Table 1 Proposed method evaluation

To show how machine learning technique affects a classification on the activities monitoring on the dataset, Table 2 compares the proposed approach with several known approaches. Table 2 displays the cumulative performance measures for the proposed system and other models using the decreased MHEALTH dataset. The accuracy of the suggested approach is better than other approaches. The suggested elderly activities monitoring system, in general, has a 98.7% accuracy, which is 1.6% higher than the Multinomial Naïve Bayes with the second-highest accuracy. When equated to other techniques using the reduced MHEALTH dataset, the proposed approach performed better across all evaluation metrics. The proposed method’s marginally higher accuracy is due to its robust feature selection and rule-based fitness calculation.

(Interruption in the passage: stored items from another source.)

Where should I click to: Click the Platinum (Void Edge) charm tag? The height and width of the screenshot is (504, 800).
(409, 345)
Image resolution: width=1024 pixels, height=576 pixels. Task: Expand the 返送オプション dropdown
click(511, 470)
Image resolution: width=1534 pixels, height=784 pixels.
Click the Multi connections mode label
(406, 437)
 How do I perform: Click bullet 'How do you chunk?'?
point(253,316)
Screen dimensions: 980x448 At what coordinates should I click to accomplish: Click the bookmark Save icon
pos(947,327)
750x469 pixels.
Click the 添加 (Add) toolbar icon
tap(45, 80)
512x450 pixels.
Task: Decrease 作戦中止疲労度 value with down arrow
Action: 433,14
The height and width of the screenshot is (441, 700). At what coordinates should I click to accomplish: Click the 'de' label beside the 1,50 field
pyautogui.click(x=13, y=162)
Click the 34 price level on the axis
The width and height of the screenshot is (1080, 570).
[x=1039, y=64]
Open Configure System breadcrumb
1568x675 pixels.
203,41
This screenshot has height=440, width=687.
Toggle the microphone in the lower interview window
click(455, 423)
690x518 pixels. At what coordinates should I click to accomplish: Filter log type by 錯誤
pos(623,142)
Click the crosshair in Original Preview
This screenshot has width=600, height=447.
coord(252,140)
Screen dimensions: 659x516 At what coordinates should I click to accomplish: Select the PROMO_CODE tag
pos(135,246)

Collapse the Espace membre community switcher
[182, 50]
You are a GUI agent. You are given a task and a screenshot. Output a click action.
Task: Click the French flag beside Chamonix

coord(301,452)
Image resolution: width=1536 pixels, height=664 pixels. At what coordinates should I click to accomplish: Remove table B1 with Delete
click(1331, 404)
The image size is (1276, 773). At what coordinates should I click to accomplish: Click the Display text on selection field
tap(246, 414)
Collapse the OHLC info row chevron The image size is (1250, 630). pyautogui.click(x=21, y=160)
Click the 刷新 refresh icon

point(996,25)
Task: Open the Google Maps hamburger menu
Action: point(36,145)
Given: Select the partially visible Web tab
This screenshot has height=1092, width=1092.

Table 2 Summary of performance comparison of accuracy of existing work

The proposed model differs from previous elderly activities monitoring classification models in that it uses a basic XGBoost estimate parameters that are appropriate for input to create its classification effectively and efficiently. Moreover, the model knows and examines high-level functionality, automatically decreases data dimensionality, and effectively portrays important features due to the reduced hidden layer. As a consequence, the proposed model is optimal for use in classification in healthcare industries with a vast amount of unlabeled and unstructured data, such as medical data.

6 Conclusions

Continuous population growth and corresponding increases in life expectancy, combined with worldwide infectious disease outbreaks in recent years, has prompted a quest for novel ways to make the most of limited resources. Automated illness monitoring, diagnosis, prediction, and treatment of patients provides not only quick data but also trustworthy service at a lower cost and correct outcomes from medical specialists. However, the healthcare system faces issues such as a lack of proper medical information, misdiagnosis, data treatment, and medical information transmission delays. To solve these identified problems this chapter proposed IoT-based cloud elderly monitoring system. The design integrates a deep learning mechanism to train the data using a XGBoost for classification of the capture data from the IoT devices. The data collected from different wearable sensors like body temperature, glucose sensors, heartbeat sensors, and chest were transmitted through IoT devices to the integrated cloud database. Deep learning was used to extract features from the patient capture data and the sensor signal is analyzed using XGBoost for the monitoring of the elderly activity. The proposed system can be widely used to monitor and diagnose patient physiological health situations globally using an internal network, hence, eliminating medical faults, reduce healthcare costs, minimize pressure on medical experts, enhancing patient satisfaction, and increase productivity in the healthcare system. The proposed model used XGBoost for the classification of the capture data using IoT-based devices and sensors from elderly activities, the result shown an improvement when compare with the recent state-of-the-art model.